=== Begin Enclosure ===

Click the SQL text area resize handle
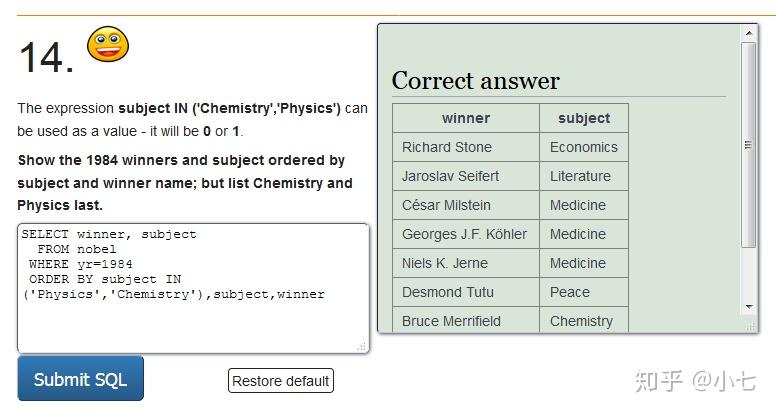The width and height of the screenshot is (776, 412). coord(361,346)
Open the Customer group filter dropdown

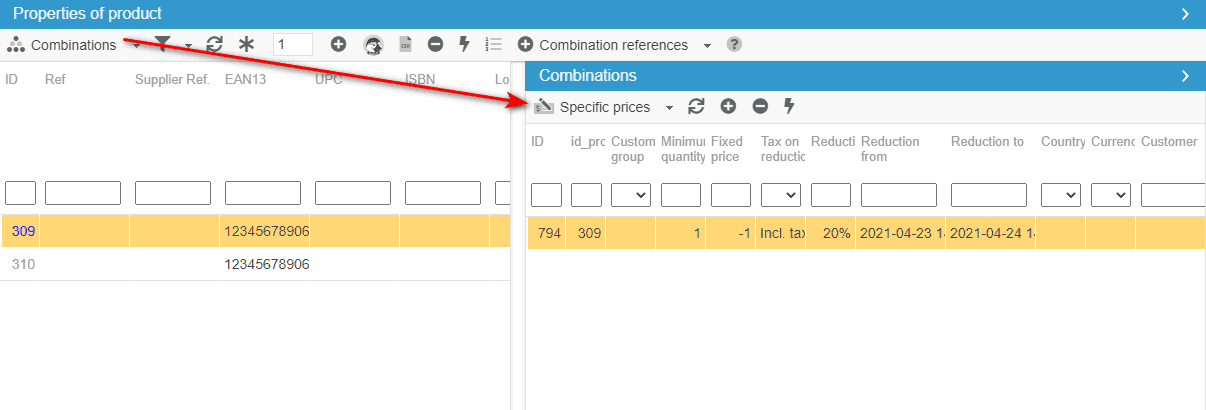[631, 194]
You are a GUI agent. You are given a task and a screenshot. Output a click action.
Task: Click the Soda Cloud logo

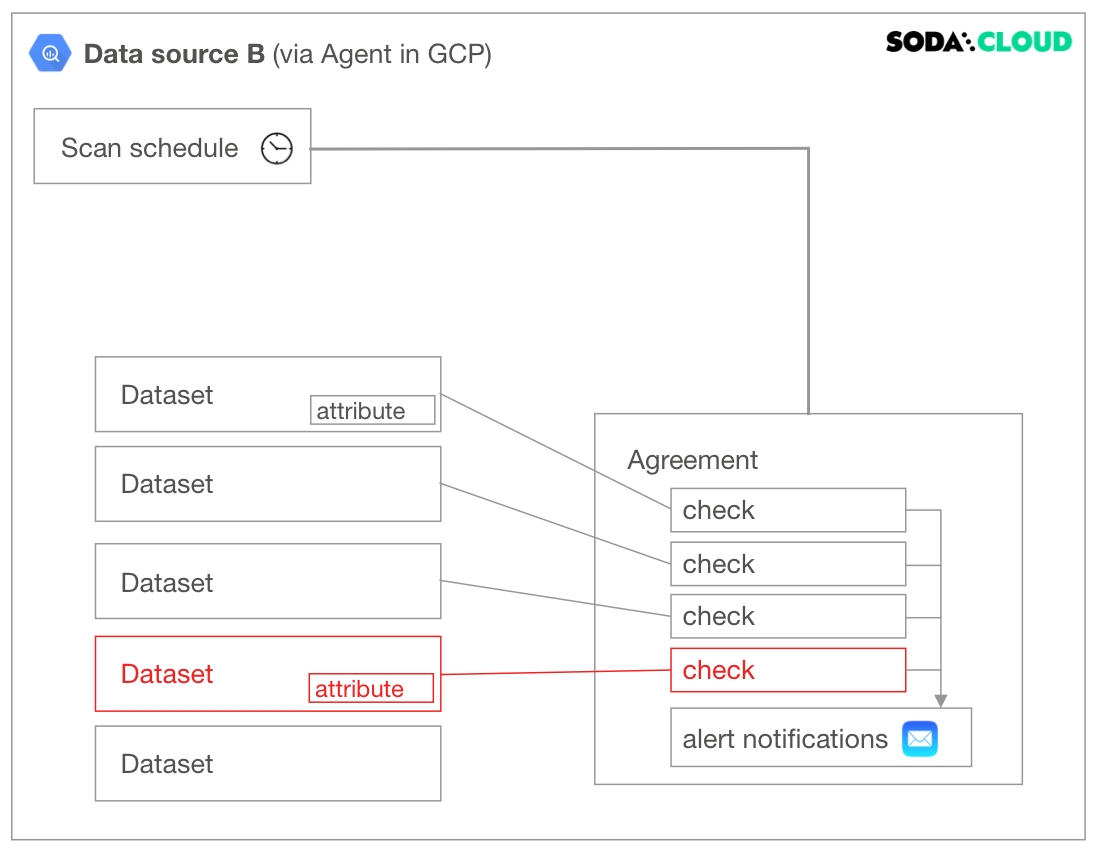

=== End Enclosure ===

TASK GOAL
What is needed is every entry above, repeated exactly, with the pictures dropped.

RESPONSE AREA
Click the SQL text area resize handle
The width and height of the screenshot is (776, 412). coord(361,346)
Open the Customer group filter dropdown

[631, 194]
You are a GUI agent. You are given a task and a screenshot. Output a click action.
Task: Click the Soda Cloud logo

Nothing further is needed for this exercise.